The much awaited regulation on insurance distributor commissions is finally out. So, get ready to pay more to your insurance agent from April. For life insurance, other than new commission limits, extra payments to distributors in the form of rewards have also been formalised, taking the total distributor incentive higher than what it is.
Increase in commissions
The new rules have divided life plans into two segments: pure risk products (term plans) and policies that bundle investments. The first-year commission for a regular premium term plan is capped at 40%, and renewal commission at 10% each year through the premium payment term. Commission is calculated as a percentage of the premium and is embedded in what you pay.
Commission rates until now didn’t differentiate between a pure term plan and a bundled life insurance plan. They were dependent mainly on the premium payment term and the age of the insurer. So the maximum commission of 40% was allowed if the insurer was less than 10 years old and on products with a premium payment term of 12 years or more. For older insurers, the first commission was capped at 35%.
“Insurers have already started focussing on protection plans and these regulations only nudge the industry further,” said R.M. Vishakha, managing director and chief executive officer, IndiaFirst Life Insurance Co. Ltd.
For bundled plans, the first-year commissions remain largely unchanged. Policies with a premium payment term of 5 years have a 15% upper limit whereas it is 35% for policies with a PPT? premium payment term of 12 years. The only change is that the new rules don’t allow higher commissions for younger companies. So, regardless of insurer’s age, the limit is 35%.

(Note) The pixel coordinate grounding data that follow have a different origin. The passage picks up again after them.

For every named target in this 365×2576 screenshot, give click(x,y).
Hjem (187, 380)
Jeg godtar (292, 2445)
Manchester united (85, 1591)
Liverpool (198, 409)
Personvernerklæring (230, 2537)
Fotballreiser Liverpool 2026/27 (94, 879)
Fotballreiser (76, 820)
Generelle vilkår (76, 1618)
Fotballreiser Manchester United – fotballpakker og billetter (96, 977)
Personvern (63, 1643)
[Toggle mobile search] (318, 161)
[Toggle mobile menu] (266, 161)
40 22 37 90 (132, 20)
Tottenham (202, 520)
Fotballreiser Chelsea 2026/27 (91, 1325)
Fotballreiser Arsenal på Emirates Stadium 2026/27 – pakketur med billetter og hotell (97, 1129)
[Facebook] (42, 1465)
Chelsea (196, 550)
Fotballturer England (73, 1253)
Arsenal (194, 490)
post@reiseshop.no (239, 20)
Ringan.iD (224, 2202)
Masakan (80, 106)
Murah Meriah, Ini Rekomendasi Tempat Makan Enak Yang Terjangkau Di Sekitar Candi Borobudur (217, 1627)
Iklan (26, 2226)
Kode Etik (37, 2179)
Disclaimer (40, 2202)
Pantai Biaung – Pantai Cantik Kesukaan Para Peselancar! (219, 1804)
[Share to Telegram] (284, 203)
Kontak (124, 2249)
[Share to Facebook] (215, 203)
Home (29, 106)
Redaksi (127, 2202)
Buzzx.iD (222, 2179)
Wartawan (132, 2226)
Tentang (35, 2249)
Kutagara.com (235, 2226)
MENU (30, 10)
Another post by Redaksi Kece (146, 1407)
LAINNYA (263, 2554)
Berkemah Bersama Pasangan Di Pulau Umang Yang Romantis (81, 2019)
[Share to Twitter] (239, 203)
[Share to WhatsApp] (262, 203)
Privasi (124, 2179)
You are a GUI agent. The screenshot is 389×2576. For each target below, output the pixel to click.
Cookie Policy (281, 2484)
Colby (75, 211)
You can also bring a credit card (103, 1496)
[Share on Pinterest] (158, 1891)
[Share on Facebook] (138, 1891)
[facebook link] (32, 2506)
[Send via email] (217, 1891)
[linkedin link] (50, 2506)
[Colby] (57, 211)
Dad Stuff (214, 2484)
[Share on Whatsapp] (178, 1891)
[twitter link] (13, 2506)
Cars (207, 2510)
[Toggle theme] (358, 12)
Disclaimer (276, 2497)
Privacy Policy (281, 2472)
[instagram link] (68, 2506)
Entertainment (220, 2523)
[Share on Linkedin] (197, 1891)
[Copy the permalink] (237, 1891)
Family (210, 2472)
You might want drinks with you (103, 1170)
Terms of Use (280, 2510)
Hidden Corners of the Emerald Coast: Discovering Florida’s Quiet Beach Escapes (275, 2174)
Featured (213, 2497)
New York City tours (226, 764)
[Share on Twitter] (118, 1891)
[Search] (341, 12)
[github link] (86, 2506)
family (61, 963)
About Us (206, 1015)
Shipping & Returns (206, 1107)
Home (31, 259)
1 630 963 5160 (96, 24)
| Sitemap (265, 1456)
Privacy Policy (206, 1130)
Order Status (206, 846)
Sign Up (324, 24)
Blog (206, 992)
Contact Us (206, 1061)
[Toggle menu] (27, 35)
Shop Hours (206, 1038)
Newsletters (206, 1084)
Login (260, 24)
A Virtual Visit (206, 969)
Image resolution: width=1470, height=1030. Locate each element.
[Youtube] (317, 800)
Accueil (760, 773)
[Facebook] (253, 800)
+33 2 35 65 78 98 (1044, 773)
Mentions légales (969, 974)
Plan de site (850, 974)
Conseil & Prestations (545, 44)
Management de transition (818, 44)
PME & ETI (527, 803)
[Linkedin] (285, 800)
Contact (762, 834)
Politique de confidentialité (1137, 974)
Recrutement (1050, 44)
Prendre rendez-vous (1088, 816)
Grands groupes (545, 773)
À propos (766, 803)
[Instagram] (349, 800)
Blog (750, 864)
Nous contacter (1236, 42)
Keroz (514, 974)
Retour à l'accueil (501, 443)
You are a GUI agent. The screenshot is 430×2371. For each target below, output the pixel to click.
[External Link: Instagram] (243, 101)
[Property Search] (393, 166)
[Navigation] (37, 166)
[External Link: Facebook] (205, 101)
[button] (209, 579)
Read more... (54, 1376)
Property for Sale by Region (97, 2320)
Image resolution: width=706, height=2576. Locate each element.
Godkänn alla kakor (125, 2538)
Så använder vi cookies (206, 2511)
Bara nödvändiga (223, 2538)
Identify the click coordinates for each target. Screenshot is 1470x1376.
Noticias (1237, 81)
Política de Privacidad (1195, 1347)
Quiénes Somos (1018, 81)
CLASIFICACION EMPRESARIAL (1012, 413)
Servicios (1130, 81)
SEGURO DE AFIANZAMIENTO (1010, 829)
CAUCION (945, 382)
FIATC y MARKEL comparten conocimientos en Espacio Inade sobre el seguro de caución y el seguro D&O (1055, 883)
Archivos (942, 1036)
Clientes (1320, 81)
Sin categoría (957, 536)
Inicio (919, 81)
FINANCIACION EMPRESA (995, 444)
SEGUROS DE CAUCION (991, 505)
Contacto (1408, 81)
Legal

The big shift, however, has been the increase in renewal commissions. Till now, for agents this was up to 7.5% of premium in the second and third years, and 5% thereafter. But this will now be 7.5% every year, increasing the overall commissions. “This will encourage agents and intermediaries to service policyholders for the long term. It will also improve persistency and reduce lapsation rates,” added Vishakha.
The new rules have also brought the commission paid to brokers at par with agents. Insurance brokers are classified as insurance intermediaries, along with corporate agents, insurance marketing firms and web aggregators.
Insurers can now also pay extra to distributors through rewards. This effectively takes the first-year commission to 48% for term plans, and 42% for bundled plans with PPT of 12 years or more. A reward is an incentive given to distributors to clock in more sales, and is paid over and above the commission.
The fact that insurers pay extra to distributors even though rules prohibit it beyond the commission caps, is the worst kept secret of the industry. In fact, over-paying agents and intermediaries, especially banks, has been one of the main reasons why insurers have been fined in the past. “Extra payments were made to distributors through various avenues but these were getting attributed to the overall acquisition cost, making it difficult to track. But now the regulator has added a category and also capped it, which should make tracking easier,” said a senior executive of a life insurance company..
Rules now allow life insurers to offer a reward that’s not more than 20% of first-year commission. But it has also been made clear that entities that primarily focus on insurance distribution will be entitled for these rewards. “No reward shall be paid to an insurance intermediary whose revenue from other than insurance intermediation activities is more than 50% of its total revenue from all activities,” stated the circular.
This affects banks. “The regulatory push has been to revive the agency sales-force and cultivate a dedicated proprietory agency channel that’s performance driven,” said Sunil Sharma, appointed actuary, Kotak Mahindra Old Mutual Life Insurance Ltd. “Also, insurance business doesn’t form a large part of revenues for banks, so banks won’t be eligible for rewards. This is a significant step as the industry moves towards open architecture,” added Sharma.
However, this is not watertight yet. “In the case of public sector banks, there are typically no extra payments. But in private sector banks, the total payment goes as high at 80% even when the rules allow up to 35%. The extra payment is slipped through the acquisition cost, which, unless the regulator proactively tracks, may be difficult to control,” said a chief executive officer of an insurer who didn’t want to be named.
Mint Money take
In products, other than term plans, participating insurance cum investment plans may become popular. Given the cap on reduction in yield, there is limited scope to increase commissions in unit-linked insurance plans (Ulips), and non-participating bundled products have to manage long-term guarantees and the downward trend in the interest rates make them less attractive.
A positive effect of the regulations is that term plans will get a push. But the increase in commissions comes at a time when the financial sector is actively discussing policy changes to scale down commissions and insurers are under pressure to manage costs. Retaining high first-year commission may not yield the desired results.